In the context of form and functional relations, mouth posture plays a crucial role in both diagnosis and therapy. This concept was recognized by Fränkel [44] who first described a threefold mouth closure consisting of labial, linguopalatal, and velolingual closure. Attaining a balance of forces contributes to undisturbed growth with a significant preventive role in adulthood [45].

Therefore, the two-stage treatment with functional pre-treatment plays a crucial aspect of ensuring oral health of patients and preventing growth restriction. According to a recent editorial by Paglia, diagnosing, monitoring, and intervention should take place at different age stages: during age 0–3 years the focus is recommended to lie on breastfeeding monitoring muscle weakness and promoting physiological growth through dietary and lifestyle choices; during age 4–6 years attention should be given to physiological growth development. Interception and correction of bad habits like abnormal lip posture are essential to avoid growth restriction and to ensure physiological growth during this period [17]. Promoting awareness of early signs of muscle imbalance and lip incompetence plays a key role for undisturbed growth of the craniofacial complex [46].

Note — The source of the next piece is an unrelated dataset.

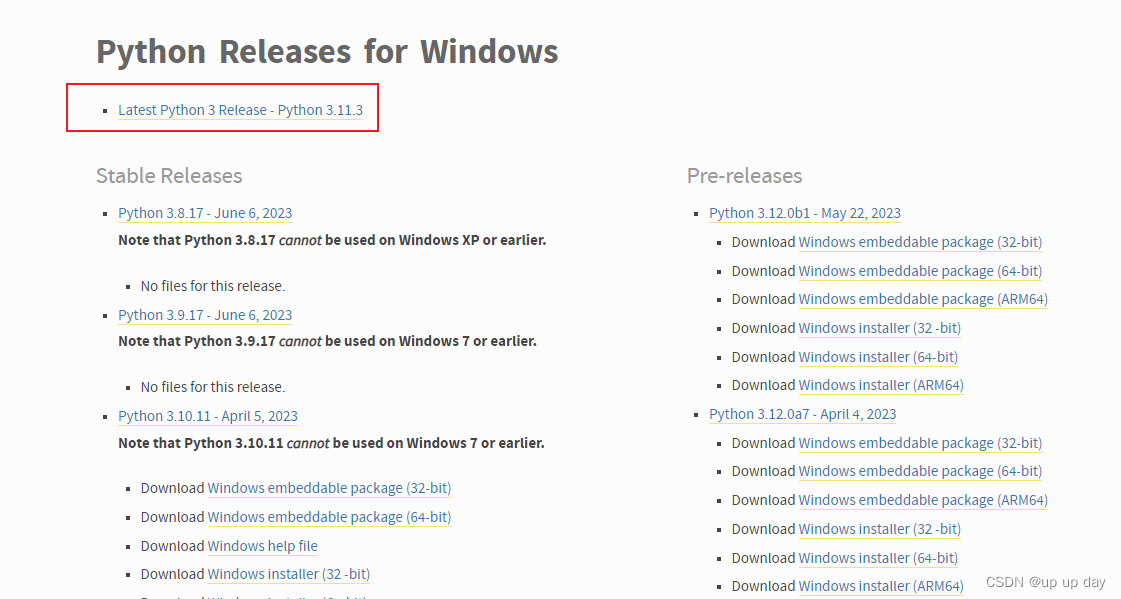Download the ARM64 embeddable package for 3.12.0a7

coord(923,500)
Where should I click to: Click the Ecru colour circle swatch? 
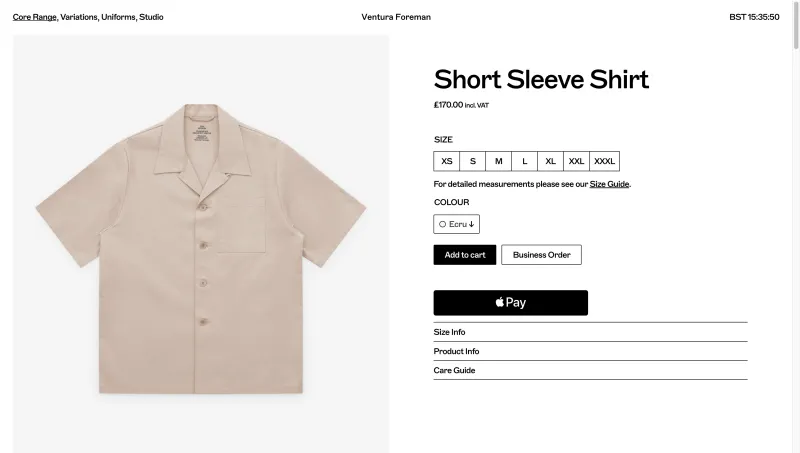pos(442,224)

The results of our study thus underline the importance of the two-stage treatment with functional harmonization of lip incompetence avoiding mandibular growth restriction due to abnormal lip posture. These assumptions should be confirmed on younger patients in early mixed dentition to clarify the impact of lip incompetence as an epigenetic factor in the development of the mandible. Changing lifestyle behaviors in the childhood such as increased screen time behavior followed by sleep deprivation with consequently reduced physical activity and increased prevalence of obesity over the last decades [47, 48] will support bad posture and weak muscle tonicity. A high correlation between weaker body posture, muscle tonus, and orofacial dysfunctions has already been reported [49]. Further prospective clinical trials are necessary to assess the impact of earlier functional harmonization among patients with epigenetic factors such as lip incompetence.

Conclusion

  • Class II division 1 patients with and without initial lip competence benefit both from skeletal class II treatment when compared to untreated class II patients.

  • FJO among class II.1 patients with initial lip incompetence results in more pronounced favorable skeletal effects than in patients with initial lip competence.

  • The more pronounced skeletal treatment results among the patients with initial lip incompetence suggest that the perioral muscle pressure of the lower lip leads to an unwanted restriction of the lower jaw, which is abandoned by the functional appliance therapy.

  • Our results underline the importance of treatment strategies focusing on lip competence.